== Page extract ==
START
The background theory of ultra-capacitors is presented in the second chapter. The
ultra-capacitor model is given with particular attention to the application oriented model.
The ultra-capacitor’s energy and power are then defined and discussed. Different charging/
discharging methods, such as voltage-resistance, current, and power control modes are
analyzed. The ultra-capacitor’s voltage and current characteristics are derived for different
charge/discharge methods. Analysis and calculation of the ultra-capacitor’s current stress
and power losses under different conditions are discussed. An explanation is given of
how ultra-capacitor losses depend on the charge/discharge frequency and how such losses
are determined when the charge/discharge current frequency is in the range of megahertz
(very low frequency) as well as in the range of a couple of hertz (low frequency).
Some application examples, such as variable speed drives with braking and ride through
capability, are given.
END
== Information supplied ==
START
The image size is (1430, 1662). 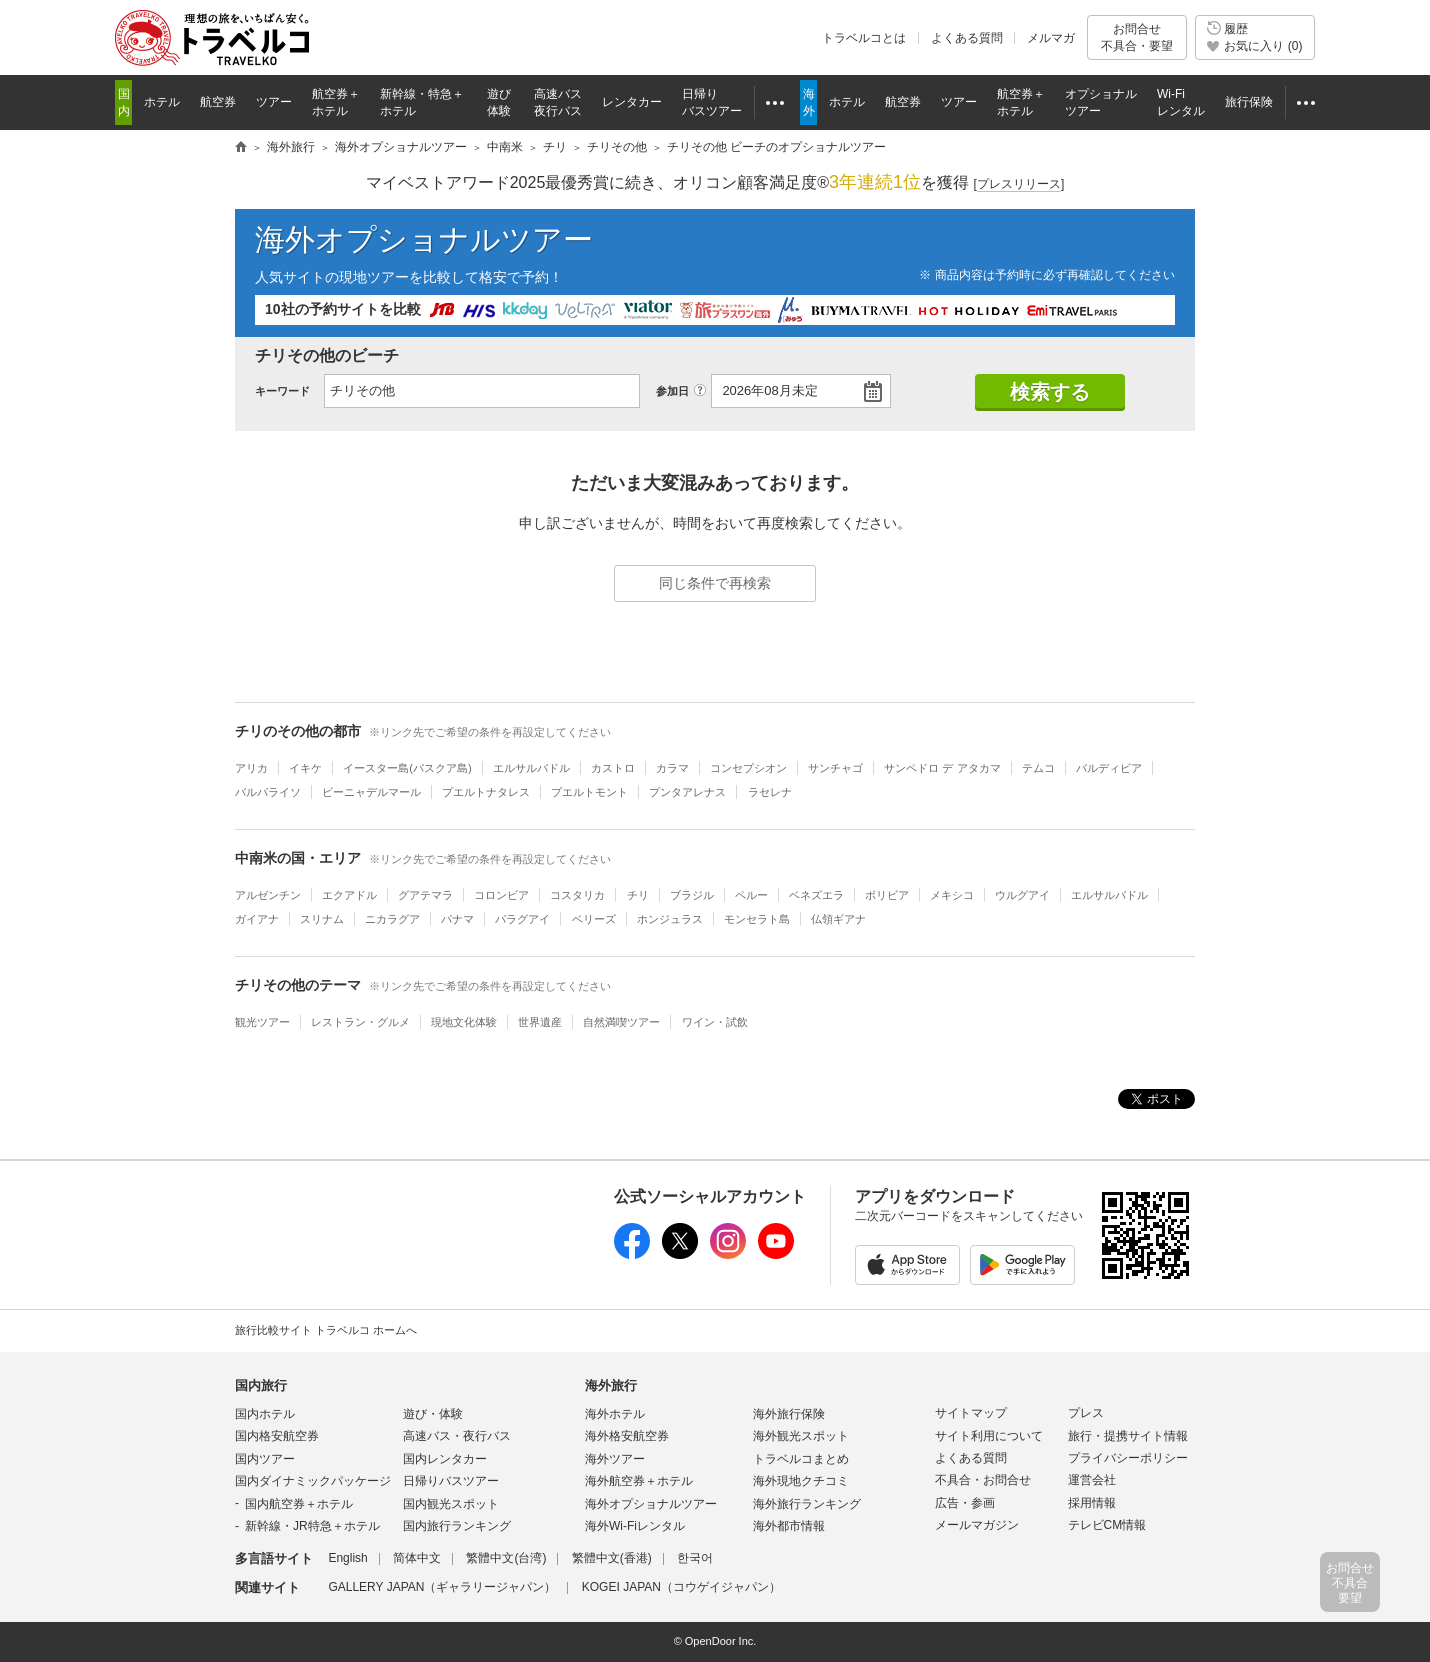 What do you see at coordinates (1019, 184) in the screenshot?
I see `[]` at bounding box center [1019, 184].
END
== Required task 1 ==
The ultra-capacitor chapter summary names several charging/discharging methods that are analyzed. List all of them.
== Required task 2 ==
Do these statements agree with the ultra-capacitor chapter summary? Answer yes or no for each, quoting the words that decide it.
(a) The model is presented with emphasis on the application oriented model.
(b) The background theory of ultra-capacitors is presented in the third chapter.
(c) Current stress and power losses are calculated for only one condition.

== Correct output 1 ==
- voltage-resistance
- current
- power control modes

== Correct output 2 ==
(a) Yes: "The ultra-capacitor model is given with particular attention to the application oriented model."
(b) No: "The background theory of ultra-capacitors is presented in the second chapter."
(c) No: "Analysis and calculation of the ultra-capacitor’s current stress and power losses under different conditions are discussed."